There was nothing remotely "accidental" about this process. One might speculate about why the legislature chose to settle things rather than allow the case to run its course, but there is no question that it was a calculated and intentional act rather than a mass "whoopsie" by a legislative body. And yet the basic premise of Cunningham's study is that the community somehow managed not to notice the decriminalization of our work for an entire generation, despite the fact that said decriminalization was the direct result of a lawsuit by sex workers! Cunningham chooses the arbitrary date of 2003—the time at which a new crop of politicians realized that they lacked a prostitution prohibition available to their counterparts in other states—as the beginning date of his "natural experiment," despite the fact that there is no earthly reason to believe it should be significant to anyone who was actually buying or selling sex throughout the 23 years prior.

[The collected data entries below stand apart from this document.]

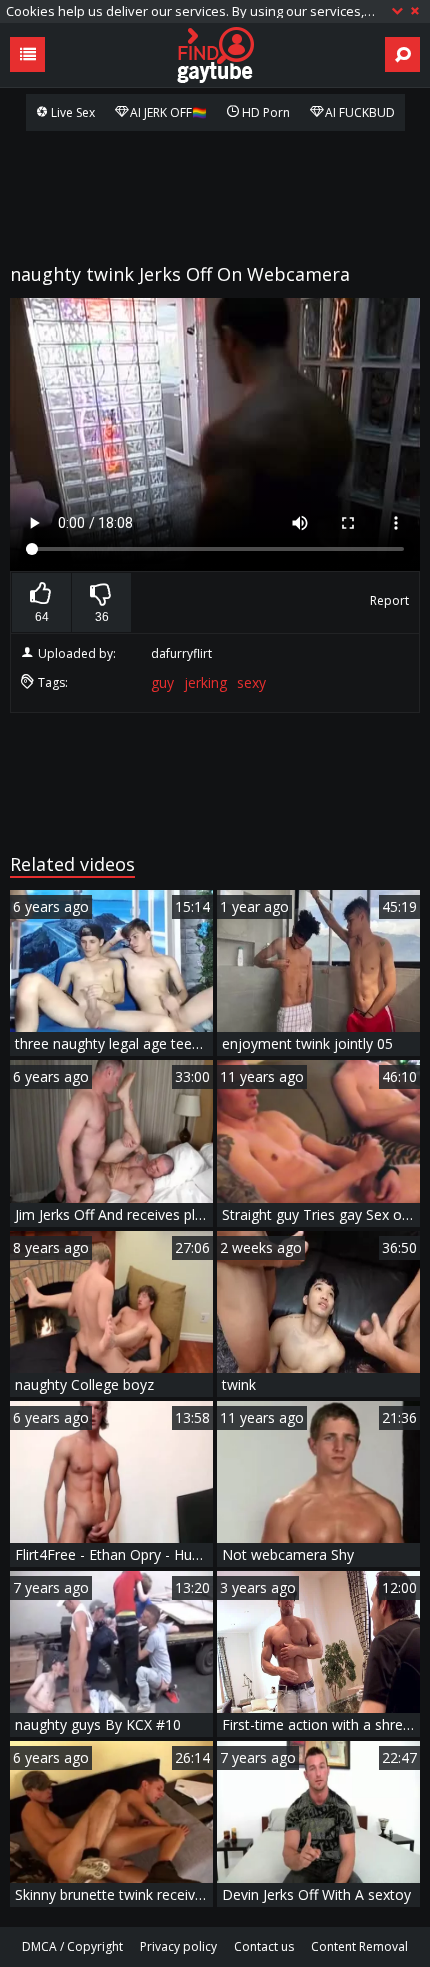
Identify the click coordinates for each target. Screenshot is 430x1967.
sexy (251, 682)
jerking (205, 682)
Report (389, 600)
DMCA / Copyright (72, 1946)
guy (162, 682)
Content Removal (359, 1946)
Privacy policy (178, 1946)
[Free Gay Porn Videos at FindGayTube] (215, 55)
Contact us (264, 1946)
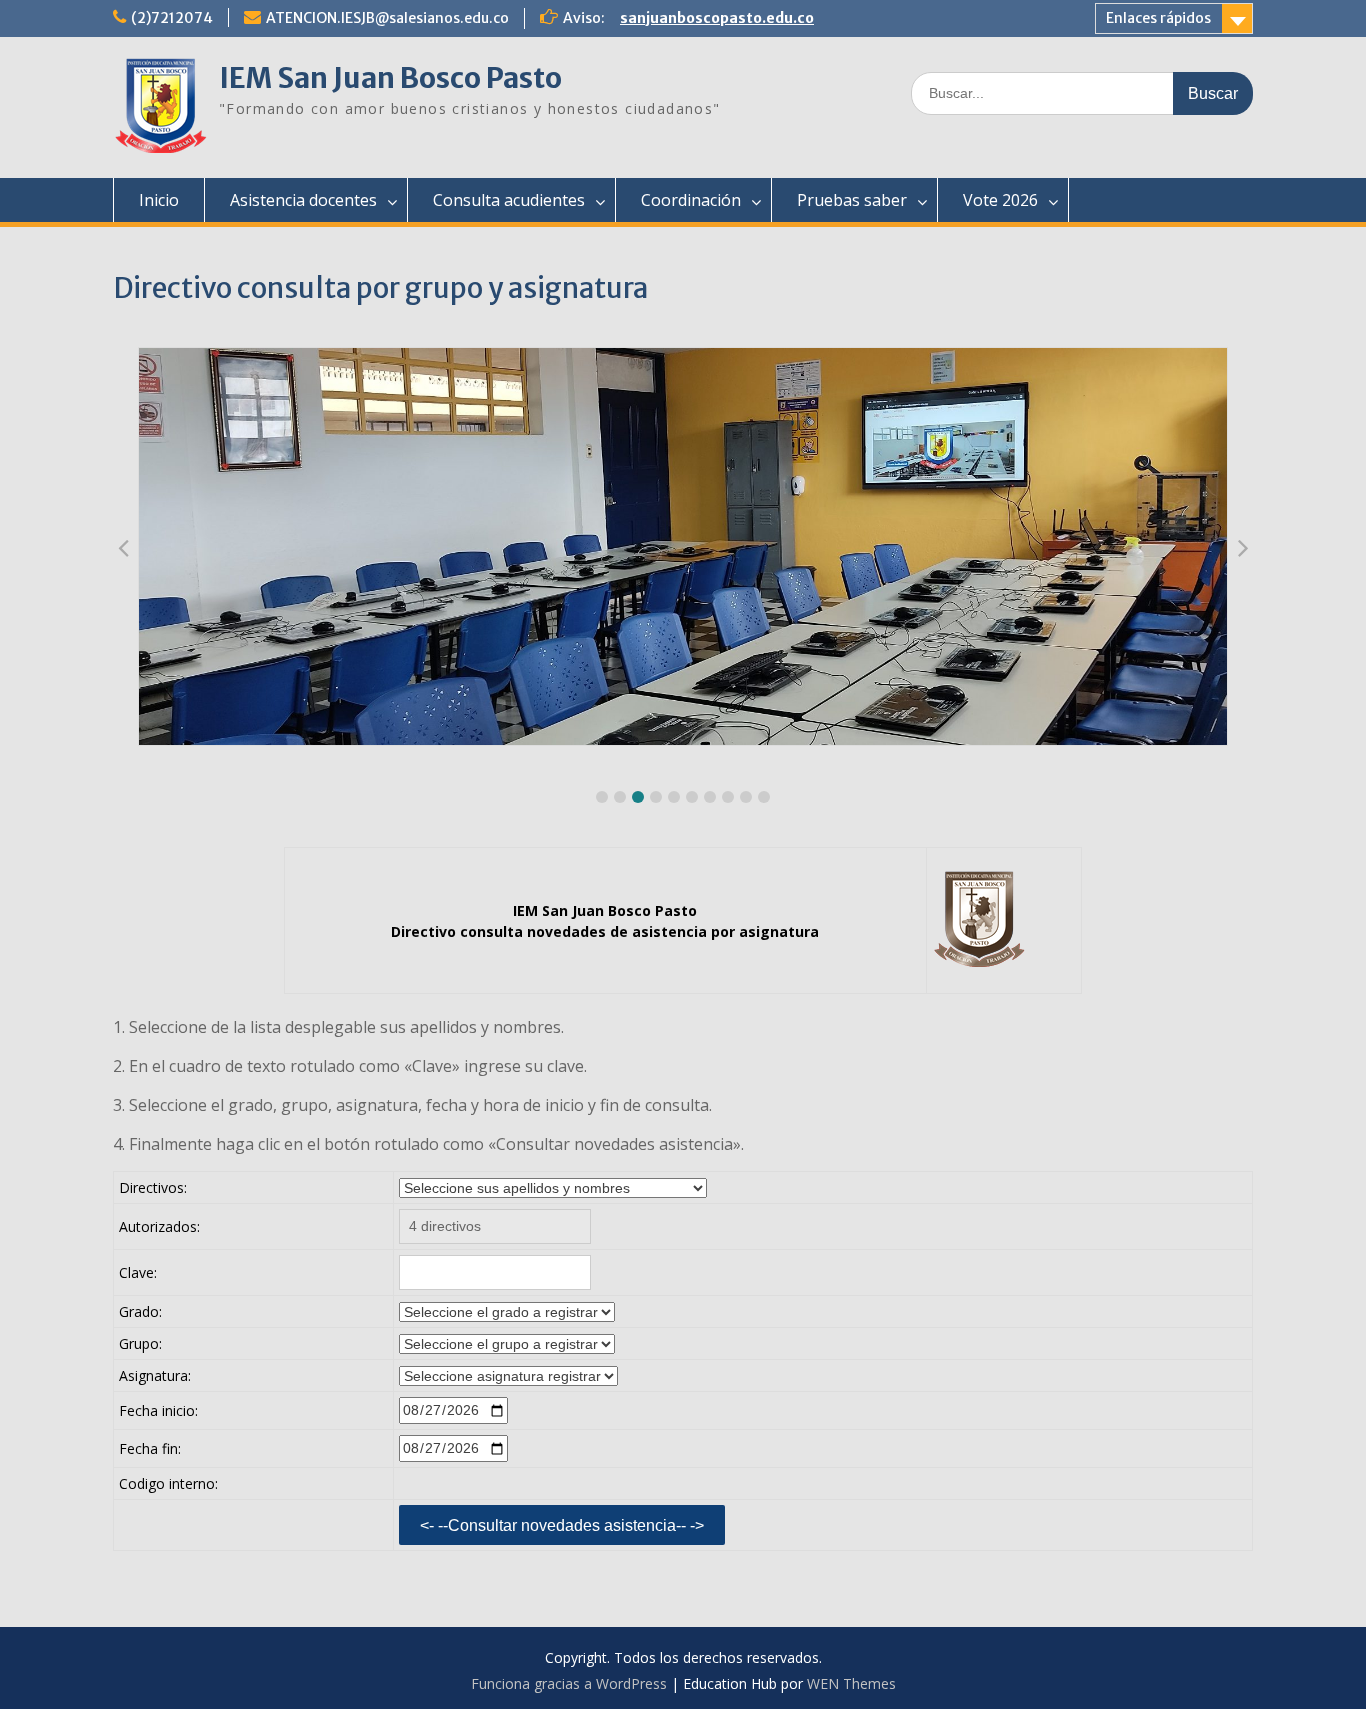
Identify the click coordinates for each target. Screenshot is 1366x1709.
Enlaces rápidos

This error speaks to a consistent problem in Cunningham's work: his incredible credulity. As I have previously detailed, Cunningham assumes that statements of age and weight in sex workers' ad copy are truthful and also that each worker has one and only one ad at any given time. In the Rhode Island study, as in others before, he incorrectly presumes that an increase in the number of sex worker advertisements directly correlates to the number of sex workers.
Furthermore, in interviews, Cunningham repeatedly makes the demonstrably-false claim that prior to the advent of the Internet, the great majority of sex work was solicited on the street. He subscribes to the rather odd belief that "before the Internet, clients didn't know where to find the prostitutes and prostitutes did not know where to find the clients"—which would surely come as a shock to the legions of successful sex workers of the pre-Internet era who found their clients via the plethora of other means available, including personal ads in newspapers.

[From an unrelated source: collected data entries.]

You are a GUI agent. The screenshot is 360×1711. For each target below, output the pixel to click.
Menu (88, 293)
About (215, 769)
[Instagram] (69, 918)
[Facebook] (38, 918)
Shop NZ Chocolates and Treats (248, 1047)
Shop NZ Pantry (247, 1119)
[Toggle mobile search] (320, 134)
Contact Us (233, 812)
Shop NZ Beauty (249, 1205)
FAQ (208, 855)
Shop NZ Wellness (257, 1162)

Finally, there's the complicated issue of rape reporting. The relationship between the rape rate and the rape reporting rate is by no means a clear and direct one. And while my gut feeling is that rape would indeed decrease as commercial sex became less marginalized and stigmatized, and some studies do indeed indicate that to be the case, others show no such correlation.
I'm a bit less skeptical of the study's STI findings. I asked Kevin Wilson, a research consultant and graduate student in epidemiology, to analyze the study when we first became aware of it months ago (in pre-publication). "I think it generates some really interesting (and methodologically credible) findings concerning…gonorrhea rates and arrest rates in the state," writes Wilson. And while that may be true, I feel that those findings' inclusion in a study with so many other credibility issues contaminates them to the point of uselessness.
I'm glad to see Americans in general, and journalists in particular, looking for reasons to support the decriminalization of sex work, and I'm heartened by the eagerness with which everyone spread the word about this study. If it had been a good one from a researcher with a solid reputation for dependability, this would be a very different article.
But in our enthusiasm to support the causes of personal liberty and removing state violence from the voluntary activities of consenting adults, we cannot make the mistake of embracing shaky "facts" and shady methods as the prohibitionists do. There's some good sex work research available, and I hope for a lot more in the near future; perhaps someday soon a more trustworthy researcher will do another study which upholds Cunningham's conclusions. But until then, wanting the conclusions of a poor study to be true is insufficient grounds for celebrating them as though they were.